Una versión estrambótica del lenguaje políticamente correcto rechaza esa evidencia. Se empieza por el neandertal: era muy inteligente, quizás más que nosotros; estaba perfectamente adaptado al medio; no era un ser elemental. Sin duda el neandertal era humano, compartía con nosotros muchos rasgos de humanidad, pero al final el hombre moderno se mostró superior y eliminó a su primo del planeta. El lenguaje políticamente correcto rehabilita al neandertal. Pero también a las cucarachas.

De hecho, la ciencia se obstina en recordarnos que compartimos con un gusano un alto porcentaje de nuestro código genético, y que el chimpancé lo hace en un 98 o un 99% (ya no sé). A medida que la divulgación científica deriva hacia el periodismo, los publicistas sacan de estos datos conclusiones cada vez más variopintas.

Somos muy parecidos al mono, aunque a mí se me ocurre alguna cosa que nos diferencia: Chopin o Borges, por ejemplo. Pero esto tampoco se puede decir. Los animalistas, esa curiosidad del siglo, reclaman derechos jurídicos para los animales (aun sin saber de ninguna gallina que haya interpuesto una demanda o alquilado una vivienda) y predican un igualitarismo biológico que elimina de un plumazo la cultura grecolatina, la literatura china, el siglo de las luces, la filosofía alemana o la declaración universal de los derechos humanos.

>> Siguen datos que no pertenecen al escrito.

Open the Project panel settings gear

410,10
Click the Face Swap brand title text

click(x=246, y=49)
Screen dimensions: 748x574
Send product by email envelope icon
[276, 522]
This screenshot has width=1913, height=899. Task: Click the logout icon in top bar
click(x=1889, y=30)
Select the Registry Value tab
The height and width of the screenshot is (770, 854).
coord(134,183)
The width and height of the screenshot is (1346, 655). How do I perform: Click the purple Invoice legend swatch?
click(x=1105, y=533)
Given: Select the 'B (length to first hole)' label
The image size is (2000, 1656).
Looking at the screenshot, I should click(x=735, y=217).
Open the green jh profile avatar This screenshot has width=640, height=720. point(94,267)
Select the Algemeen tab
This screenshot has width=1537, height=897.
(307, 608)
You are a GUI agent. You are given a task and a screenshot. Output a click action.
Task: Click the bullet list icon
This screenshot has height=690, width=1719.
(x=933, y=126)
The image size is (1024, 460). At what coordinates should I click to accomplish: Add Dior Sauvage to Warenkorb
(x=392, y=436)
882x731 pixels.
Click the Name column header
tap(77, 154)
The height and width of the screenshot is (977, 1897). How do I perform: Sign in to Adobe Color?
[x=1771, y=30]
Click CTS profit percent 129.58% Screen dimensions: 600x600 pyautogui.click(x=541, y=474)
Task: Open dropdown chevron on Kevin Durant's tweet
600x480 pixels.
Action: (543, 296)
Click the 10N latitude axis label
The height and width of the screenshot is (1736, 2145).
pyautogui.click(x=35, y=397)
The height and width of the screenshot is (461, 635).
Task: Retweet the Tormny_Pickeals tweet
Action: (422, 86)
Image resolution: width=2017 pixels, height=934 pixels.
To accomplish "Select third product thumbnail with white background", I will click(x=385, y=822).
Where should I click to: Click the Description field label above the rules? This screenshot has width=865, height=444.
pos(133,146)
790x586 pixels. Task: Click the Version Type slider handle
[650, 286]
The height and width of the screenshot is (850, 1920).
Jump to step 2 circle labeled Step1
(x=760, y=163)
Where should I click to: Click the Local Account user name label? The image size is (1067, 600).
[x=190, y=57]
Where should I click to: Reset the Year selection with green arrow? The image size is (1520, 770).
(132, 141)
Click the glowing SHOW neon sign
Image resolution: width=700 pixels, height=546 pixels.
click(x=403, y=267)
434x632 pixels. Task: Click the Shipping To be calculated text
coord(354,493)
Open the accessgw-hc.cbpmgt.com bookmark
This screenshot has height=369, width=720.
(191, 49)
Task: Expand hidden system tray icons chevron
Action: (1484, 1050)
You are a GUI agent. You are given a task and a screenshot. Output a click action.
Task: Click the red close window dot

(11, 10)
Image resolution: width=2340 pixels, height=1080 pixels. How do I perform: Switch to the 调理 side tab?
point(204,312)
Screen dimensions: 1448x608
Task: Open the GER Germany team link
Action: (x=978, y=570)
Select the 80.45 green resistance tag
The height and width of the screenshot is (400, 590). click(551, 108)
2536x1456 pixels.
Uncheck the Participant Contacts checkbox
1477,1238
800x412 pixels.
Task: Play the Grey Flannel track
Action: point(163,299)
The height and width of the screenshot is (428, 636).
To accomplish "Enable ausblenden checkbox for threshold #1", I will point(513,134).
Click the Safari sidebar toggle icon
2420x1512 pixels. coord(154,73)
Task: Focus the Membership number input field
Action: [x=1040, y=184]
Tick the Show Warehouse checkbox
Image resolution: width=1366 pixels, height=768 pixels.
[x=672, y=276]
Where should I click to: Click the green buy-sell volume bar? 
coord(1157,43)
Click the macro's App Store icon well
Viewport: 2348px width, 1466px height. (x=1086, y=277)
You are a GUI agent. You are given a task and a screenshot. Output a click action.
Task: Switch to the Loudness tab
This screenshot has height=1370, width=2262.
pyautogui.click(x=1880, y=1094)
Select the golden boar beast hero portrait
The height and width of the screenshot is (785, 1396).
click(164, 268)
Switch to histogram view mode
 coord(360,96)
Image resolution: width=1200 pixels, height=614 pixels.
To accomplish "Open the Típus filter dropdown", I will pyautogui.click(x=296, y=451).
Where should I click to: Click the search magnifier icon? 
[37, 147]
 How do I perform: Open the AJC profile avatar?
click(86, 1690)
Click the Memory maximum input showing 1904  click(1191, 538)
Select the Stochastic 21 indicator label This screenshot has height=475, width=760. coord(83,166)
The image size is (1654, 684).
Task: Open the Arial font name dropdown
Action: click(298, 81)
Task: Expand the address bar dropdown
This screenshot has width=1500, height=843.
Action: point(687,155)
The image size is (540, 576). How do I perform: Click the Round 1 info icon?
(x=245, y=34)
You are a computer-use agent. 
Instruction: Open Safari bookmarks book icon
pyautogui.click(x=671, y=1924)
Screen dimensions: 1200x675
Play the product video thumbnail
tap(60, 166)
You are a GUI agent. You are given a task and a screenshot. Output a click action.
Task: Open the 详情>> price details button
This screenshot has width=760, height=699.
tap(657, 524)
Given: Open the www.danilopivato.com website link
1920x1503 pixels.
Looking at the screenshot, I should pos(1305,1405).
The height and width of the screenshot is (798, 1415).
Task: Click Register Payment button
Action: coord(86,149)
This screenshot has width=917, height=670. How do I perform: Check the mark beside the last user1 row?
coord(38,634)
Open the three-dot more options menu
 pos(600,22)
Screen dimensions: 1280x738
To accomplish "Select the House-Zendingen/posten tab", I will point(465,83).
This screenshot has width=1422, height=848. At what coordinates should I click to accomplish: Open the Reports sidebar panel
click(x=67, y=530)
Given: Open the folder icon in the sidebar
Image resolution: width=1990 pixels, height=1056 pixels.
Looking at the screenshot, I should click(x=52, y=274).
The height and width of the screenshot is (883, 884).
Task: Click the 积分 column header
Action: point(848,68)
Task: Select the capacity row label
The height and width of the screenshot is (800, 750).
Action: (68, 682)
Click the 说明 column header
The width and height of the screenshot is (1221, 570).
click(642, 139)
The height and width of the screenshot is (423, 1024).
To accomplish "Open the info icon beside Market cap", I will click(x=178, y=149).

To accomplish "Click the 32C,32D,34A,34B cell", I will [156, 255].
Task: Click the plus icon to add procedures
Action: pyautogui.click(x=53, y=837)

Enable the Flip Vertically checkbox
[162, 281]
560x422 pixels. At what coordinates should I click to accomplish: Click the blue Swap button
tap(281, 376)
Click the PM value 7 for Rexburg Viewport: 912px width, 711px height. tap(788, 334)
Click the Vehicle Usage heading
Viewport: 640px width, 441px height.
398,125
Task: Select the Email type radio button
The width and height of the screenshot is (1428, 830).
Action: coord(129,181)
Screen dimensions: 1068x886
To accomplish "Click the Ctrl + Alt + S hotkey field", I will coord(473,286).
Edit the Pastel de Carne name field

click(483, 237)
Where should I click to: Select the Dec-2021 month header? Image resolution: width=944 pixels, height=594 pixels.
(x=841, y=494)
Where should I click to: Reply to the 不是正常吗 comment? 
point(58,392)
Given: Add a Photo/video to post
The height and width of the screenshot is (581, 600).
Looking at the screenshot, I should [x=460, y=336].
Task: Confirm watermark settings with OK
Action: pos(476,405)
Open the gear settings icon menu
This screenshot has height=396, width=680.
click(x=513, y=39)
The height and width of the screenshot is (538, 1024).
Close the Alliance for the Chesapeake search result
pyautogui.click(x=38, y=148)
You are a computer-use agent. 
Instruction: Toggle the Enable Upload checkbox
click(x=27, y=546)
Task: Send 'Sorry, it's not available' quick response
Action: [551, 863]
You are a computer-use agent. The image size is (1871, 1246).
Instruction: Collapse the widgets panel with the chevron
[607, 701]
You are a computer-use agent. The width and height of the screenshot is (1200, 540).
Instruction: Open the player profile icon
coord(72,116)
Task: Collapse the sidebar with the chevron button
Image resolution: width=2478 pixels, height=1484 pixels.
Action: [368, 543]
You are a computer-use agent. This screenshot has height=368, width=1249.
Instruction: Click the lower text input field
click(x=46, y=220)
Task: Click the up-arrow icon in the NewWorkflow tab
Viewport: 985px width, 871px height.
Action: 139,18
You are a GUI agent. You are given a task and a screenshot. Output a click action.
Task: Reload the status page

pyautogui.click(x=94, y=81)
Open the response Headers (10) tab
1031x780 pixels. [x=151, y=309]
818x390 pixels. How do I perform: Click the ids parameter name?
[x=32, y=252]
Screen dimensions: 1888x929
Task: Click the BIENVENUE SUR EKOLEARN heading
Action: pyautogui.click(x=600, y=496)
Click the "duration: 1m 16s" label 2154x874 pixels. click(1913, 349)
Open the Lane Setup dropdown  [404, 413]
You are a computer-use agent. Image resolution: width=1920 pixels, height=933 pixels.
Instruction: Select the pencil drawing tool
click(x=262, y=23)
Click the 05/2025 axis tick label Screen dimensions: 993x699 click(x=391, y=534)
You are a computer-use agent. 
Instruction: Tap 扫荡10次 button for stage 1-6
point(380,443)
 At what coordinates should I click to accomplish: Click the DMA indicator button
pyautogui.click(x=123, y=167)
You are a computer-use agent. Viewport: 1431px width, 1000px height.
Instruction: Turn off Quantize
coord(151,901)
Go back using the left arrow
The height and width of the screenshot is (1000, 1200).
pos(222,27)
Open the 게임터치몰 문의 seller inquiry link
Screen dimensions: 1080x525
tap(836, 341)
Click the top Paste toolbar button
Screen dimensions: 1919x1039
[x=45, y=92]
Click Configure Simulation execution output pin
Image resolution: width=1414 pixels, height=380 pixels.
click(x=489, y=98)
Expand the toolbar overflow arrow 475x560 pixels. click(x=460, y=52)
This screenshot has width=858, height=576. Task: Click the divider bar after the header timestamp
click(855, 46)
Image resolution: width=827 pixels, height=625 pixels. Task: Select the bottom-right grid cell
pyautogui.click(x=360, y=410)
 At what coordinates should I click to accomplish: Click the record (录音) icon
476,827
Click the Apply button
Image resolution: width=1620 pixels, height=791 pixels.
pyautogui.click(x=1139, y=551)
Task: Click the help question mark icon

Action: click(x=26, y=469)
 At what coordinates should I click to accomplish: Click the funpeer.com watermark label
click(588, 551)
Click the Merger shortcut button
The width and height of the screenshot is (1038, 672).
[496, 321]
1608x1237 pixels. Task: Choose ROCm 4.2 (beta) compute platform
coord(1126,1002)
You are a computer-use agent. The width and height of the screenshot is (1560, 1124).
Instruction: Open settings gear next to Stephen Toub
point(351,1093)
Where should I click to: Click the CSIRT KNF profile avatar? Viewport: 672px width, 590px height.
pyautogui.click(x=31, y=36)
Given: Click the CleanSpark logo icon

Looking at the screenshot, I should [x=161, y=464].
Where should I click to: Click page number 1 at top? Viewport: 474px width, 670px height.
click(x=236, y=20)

Es curioso que los mismos materialistas que se obstinan en explicar cualquier acción humana como un avatar químico sólo utilizan criterios éticos para cosas extravagantes, como resistirse a explicar por la selección natural la desaparición del neandertal o como recordar cuánto nos parecemos al escarabajo de la patata.

Más allá del humanismo, hay que revivir un antropocentrismo militante, no sólo para evitar extravagancias, sino incluso para no perder cierto sentido de la realidad: basta examinar cualquier acción de nuestra vida para comprobar hasta qué punto este planeta se ha convertido en la finca del hombre.